Secure PySpark Pipeline example

This repository contains an Amazon SageMaker Pipeline structure to run a PySpark job inside a SageMaker Processing Job running in a secure environment. It also enables the creation of a Spark UI from the pyspark logs generated by the execution.

Solution Architecture

Repository Structure

.
├── .gitignore
├── README.md
├── requirements.txt
├── LICENSE
├── CODE_OF_CONDUCT.md
├── CONTRIBUTING.md
├── ml_pipeline                                 <--- code to generate your Amazon SageMaker Pipelines
│   ├── helpers                                 <--- support funtions to help you create your pipeline
│   │   ├── infra                               <--- Infrastructure related support functions
│   │   │   ├── networking                      <--- networking support functions
│   │   │   └── tags                            <--- tags support functions
│   │   ├── pipeline                            <--- Pipeline steps support function
│   │   │   └── steps                           
│   │   │       ├── processing                  <--- SageMaker Processing Jobs support function
│   │   │       ├── training                    <--- SageMaker Training Jobs support function
│   │   │       ├── transform                   <--- SageMaker Batch Transform Jobs support function
│   │   │       └── others                      <--- Other SageMaker services support functions
│   │   └── pipeline_utils.py                    <--- Pipeline general support functions
│   │── params                                  
│   │   └── pipeline_params.json                <--- Pipeline parameters   
│   └── pipeline.py                             <--- Pipeline creation file                  
├── notebook
│   └── View_Spark_UI.ipynb                     <--- Example notebook
├── prereq_infra
│   └── basic_infra.yaml                        <--- CloudFormation with basic infrastructure required to run this repo
├── sample_data
│   └── abalone_data.csv                        <--- Example data source used in repo examples
└── src                                         <--- Use case code where you develop your data processing and model training functionalities
    ├── helper                                  <--- support functions
    │   └── data_utils.py                       <--- common data processing functions
    ├── processing
    │   └── process_pyspark.py                  <--- PySpark data processing file
    └── spark_configuration
        └── configuration.json                  <--- pyspark configuration json

This repository provides a SageMaker Pipeline with examples of a PySpark Processing Job running inside-of a pre-deployed VPC. An examples for a PySpark configuration file is also provided here

Solution Deployment

Pre-requisites

This repo assumes it will be executed inside a secure SageMaker Studio deployment. To do so, you need to clone this repository in your SageMaker Studio deployment.

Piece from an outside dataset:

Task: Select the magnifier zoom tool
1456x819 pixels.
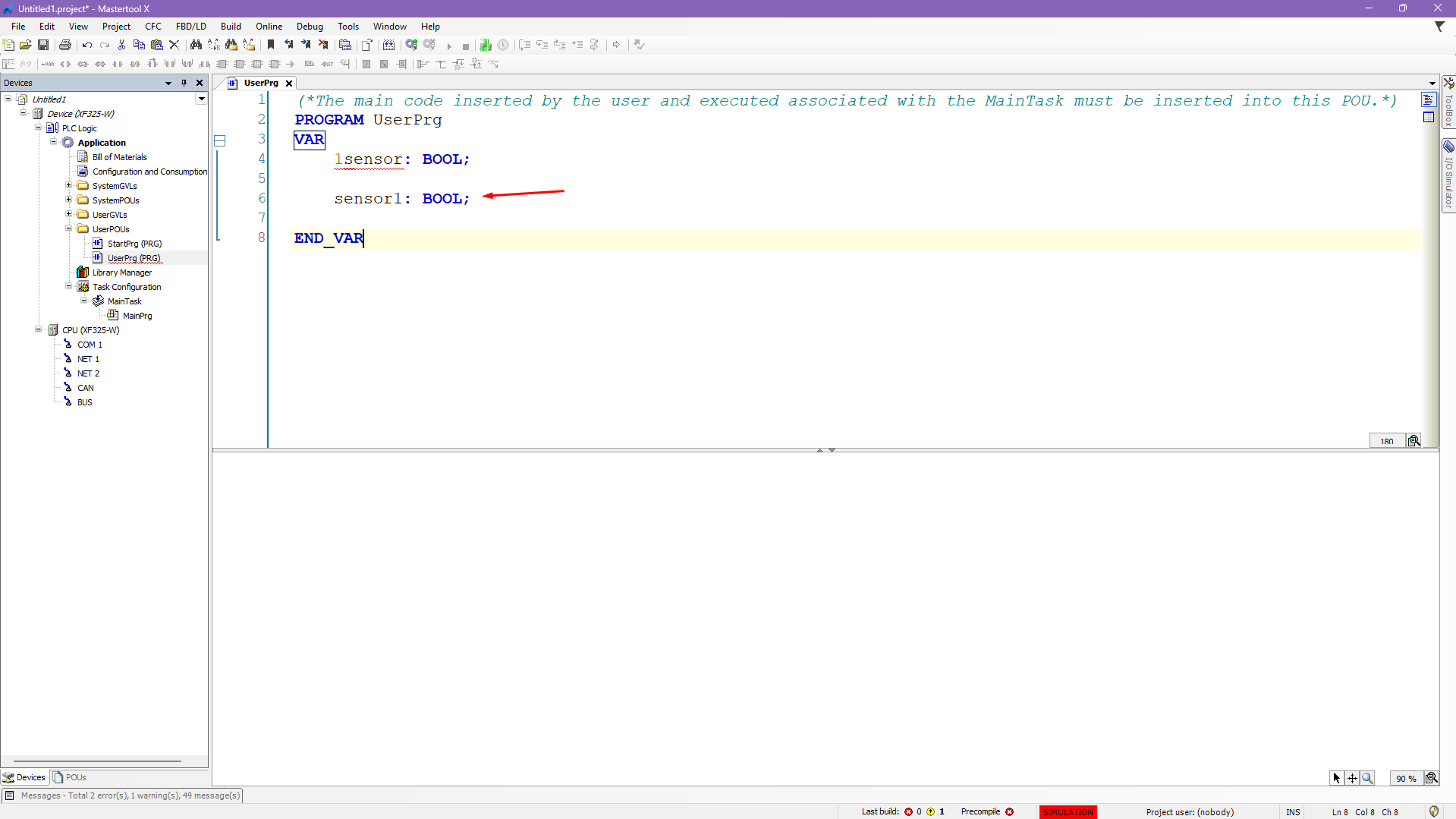Action: 1367,778
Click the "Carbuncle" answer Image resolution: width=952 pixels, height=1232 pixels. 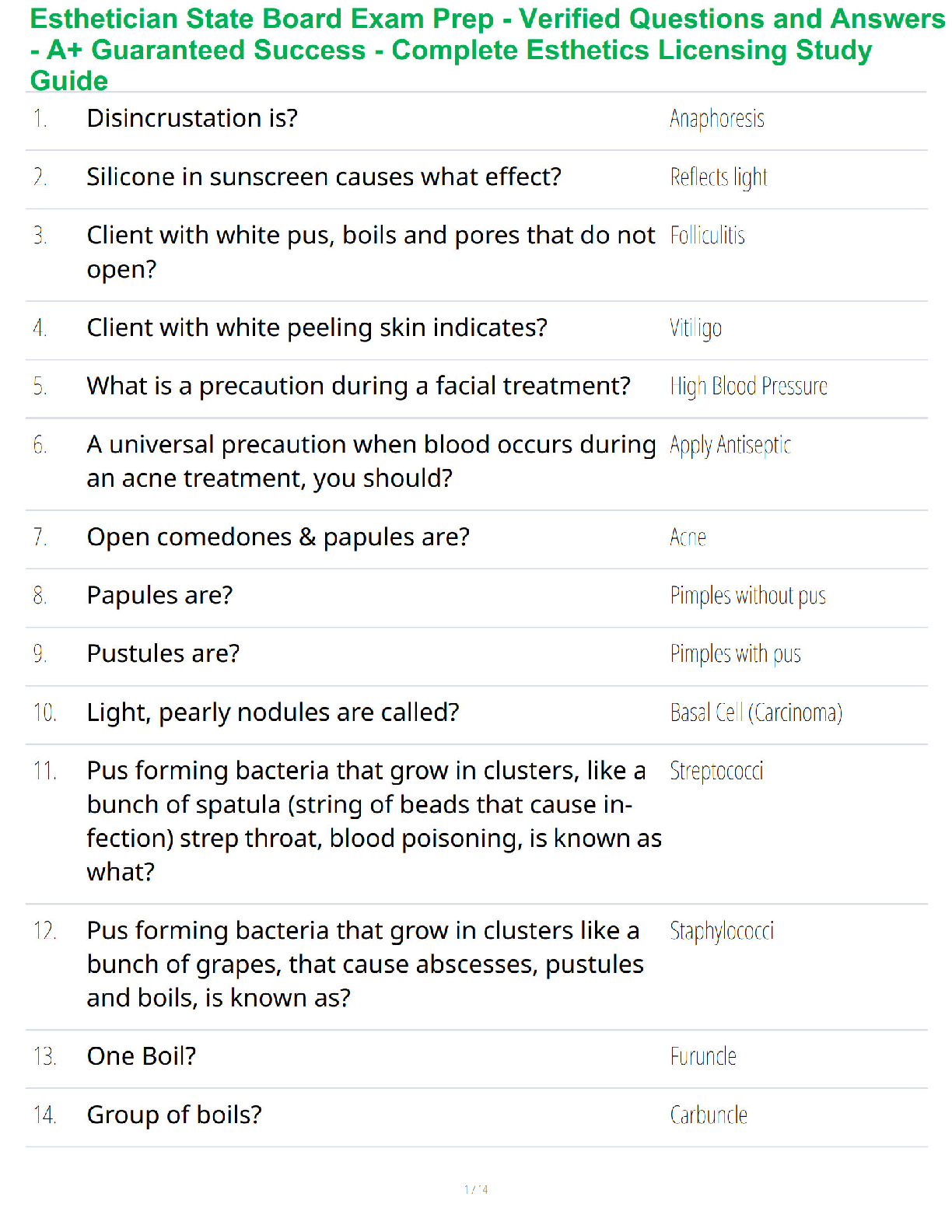[709, 1115]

This repo also assumes that you have already deployed the following infrastructure:

VPC configuration (subnets, security groups and VPC endpoints)
KMS keys for encryption are already available on your AWS account.
IAM role for the pipeline execution
Infrastructure S3 bucket
Data S3 bucket

You can also deploy a basic secure SageMaker Studio infrastructure using the provided AWS CloudFormation script at prereq_infra/basic_infra.yaml

Deploying basic infrastructure

To deploy the provided basic infrastructure, you should first download the CloudFormation stack from this repository.

With the file available on your local computer, navigate to AWS CloudFormation on your AWS Console or click here.

Click on the Create Stack button.

Select the Template is ready option with Upload a template file as the Template source. Next, choose the file you just downloaded as your template file.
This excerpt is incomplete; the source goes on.